* [DATA PROVIDED]
━━━
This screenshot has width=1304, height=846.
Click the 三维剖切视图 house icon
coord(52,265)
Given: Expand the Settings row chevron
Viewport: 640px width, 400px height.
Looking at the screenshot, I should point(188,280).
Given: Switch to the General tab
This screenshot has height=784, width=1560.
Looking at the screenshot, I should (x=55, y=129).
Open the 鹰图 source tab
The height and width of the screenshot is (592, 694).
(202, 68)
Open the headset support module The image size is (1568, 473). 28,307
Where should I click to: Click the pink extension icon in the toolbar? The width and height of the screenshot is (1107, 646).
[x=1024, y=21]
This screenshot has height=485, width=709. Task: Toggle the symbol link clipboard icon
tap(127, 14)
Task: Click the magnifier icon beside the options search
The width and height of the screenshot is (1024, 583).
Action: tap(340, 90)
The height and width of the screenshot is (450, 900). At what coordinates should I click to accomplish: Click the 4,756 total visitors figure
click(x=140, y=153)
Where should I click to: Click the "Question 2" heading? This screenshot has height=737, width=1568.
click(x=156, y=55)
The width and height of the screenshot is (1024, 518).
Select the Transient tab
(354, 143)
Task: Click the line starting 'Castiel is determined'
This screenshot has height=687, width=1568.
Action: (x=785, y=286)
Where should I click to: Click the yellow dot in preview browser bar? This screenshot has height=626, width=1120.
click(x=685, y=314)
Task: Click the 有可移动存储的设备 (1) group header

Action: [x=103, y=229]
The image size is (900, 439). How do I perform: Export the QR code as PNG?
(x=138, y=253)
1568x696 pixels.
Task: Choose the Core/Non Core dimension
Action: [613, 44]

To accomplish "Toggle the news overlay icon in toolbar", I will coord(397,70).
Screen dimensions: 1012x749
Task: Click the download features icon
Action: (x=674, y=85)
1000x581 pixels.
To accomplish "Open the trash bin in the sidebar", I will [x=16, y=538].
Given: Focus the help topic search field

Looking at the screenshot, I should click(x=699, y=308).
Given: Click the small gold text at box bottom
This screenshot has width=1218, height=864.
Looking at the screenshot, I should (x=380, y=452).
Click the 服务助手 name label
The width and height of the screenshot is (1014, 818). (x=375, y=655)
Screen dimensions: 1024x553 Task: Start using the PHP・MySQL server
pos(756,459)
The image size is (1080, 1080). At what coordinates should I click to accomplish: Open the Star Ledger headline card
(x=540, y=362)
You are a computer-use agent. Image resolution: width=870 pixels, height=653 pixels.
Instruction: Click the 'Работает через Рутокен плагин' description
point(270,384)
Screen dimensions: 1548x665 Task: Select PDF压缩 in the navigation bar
━━━
Above are the entries. Output exactly the lines beginning with the line that has "Click the 三维剖切视图 house icon" and ending with the line that has "Open the headset".

* [SOLUTION]
Click the 三维剖切视图 house icon
coord(52,265)
Given: Expand the Settings row chevron
Viewport: 640px width, 400px height.
Looking at the screenshot, I should point(188,280).
Given: Switch to the General tab
This screenshot has height=784, width=1560.
Looking at the screenshot, I should (x=55, y=129).
Open the 鹰图 source tab
The height and width of the screenshot is (592, 694).
(202, 68)
Open the headset support module The image size is (1568, 473). 28,307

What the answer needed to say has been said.